Smoothing noisy data using Local Regression and Likelihood.
arguments still to add: dc renorm itype mint maxit debug
Usage: fit = locfit(x,y) % local regression fit of x and y.
fit = locfit(x) % density estimation of x.
Smoothing with locfit is a two-step procedure. The locfit()
function evaluates the local regression smooth at a set of points
(can be specified through an evaluation structure). Then, use
the predict() function to interpolate this fit to other points.
Additional arguments to locfit() are specified as 'name',value pairs, e.g.:
locfit( x, 'alpha',[0.7,1.5] , 'family','rate' , 'ev','grid' , 'mg',100 );
Data-related inputs:
x is a vector or matrix of the independent (or predictor) variables.
Rows of x represent subjects, columns represent variables.

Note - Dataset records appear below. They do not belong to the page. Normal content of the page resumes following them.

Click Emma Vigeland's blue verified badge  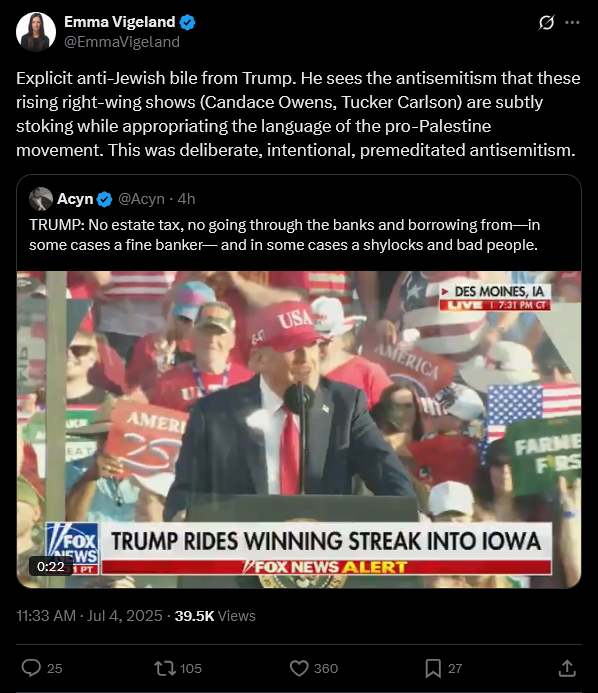point(187,22)
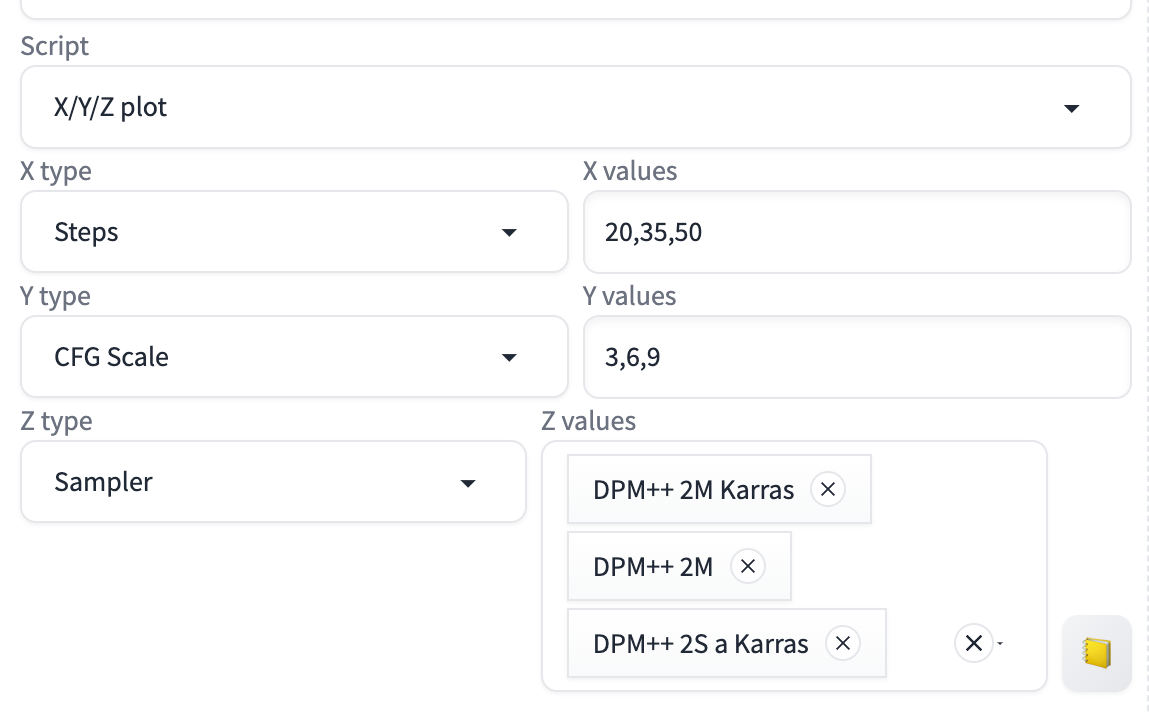Click the Steps value in X type
The image size is (1149, 712).
point(87,233)
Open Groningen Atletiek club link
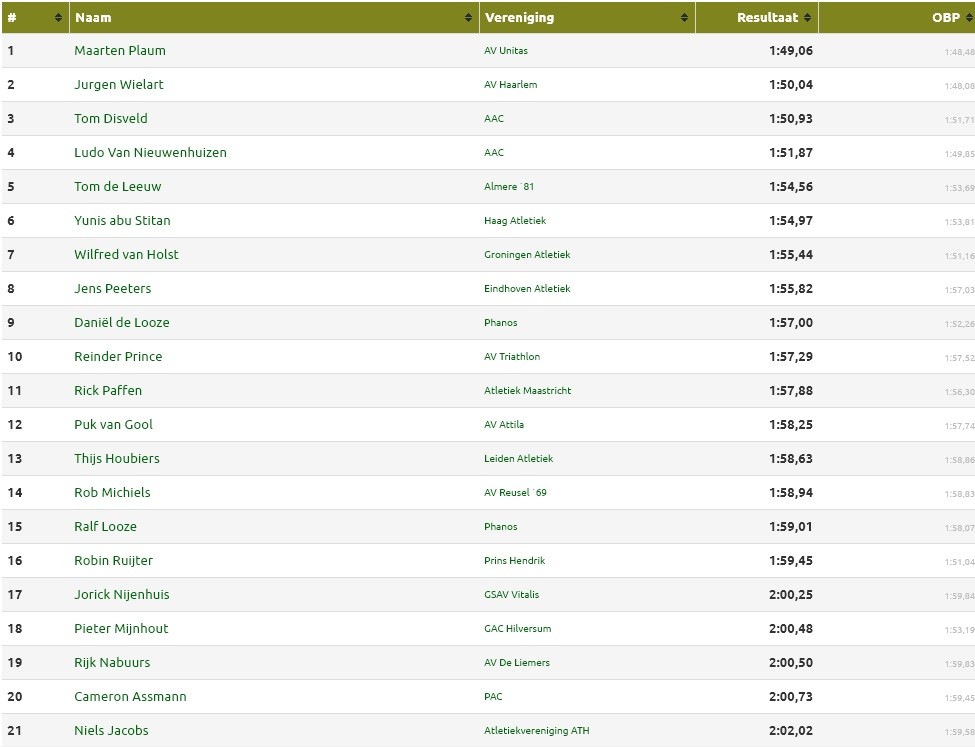The image size is (975, 747). (527, 255)
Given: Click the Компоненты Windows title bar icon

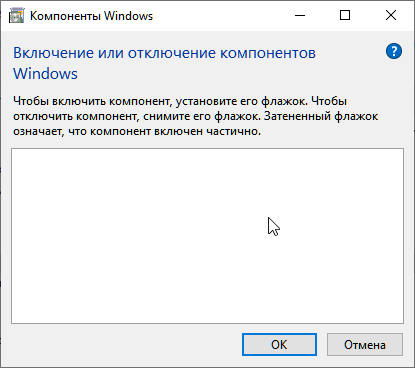Looking at the screenshot, I should (16, 16).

Generally, local regression would be used with 1-4 independent
variables. In higher dimensions, the curse-of-dimensionality,
as well as the difficulty of visualizing higher dimensional
surfaces, may limit usefulness.
y is the column vector of the dependent (or response) variable.
For density families, 'y' is omitted.
NOTE: x and y are the first two arguments. All other arguments require
the 'name',value notation.
'weights' Prior weights for observations (reciprocal of variance, or
sample size).
'cens' Censoring indicators for hazard rate or censored regression.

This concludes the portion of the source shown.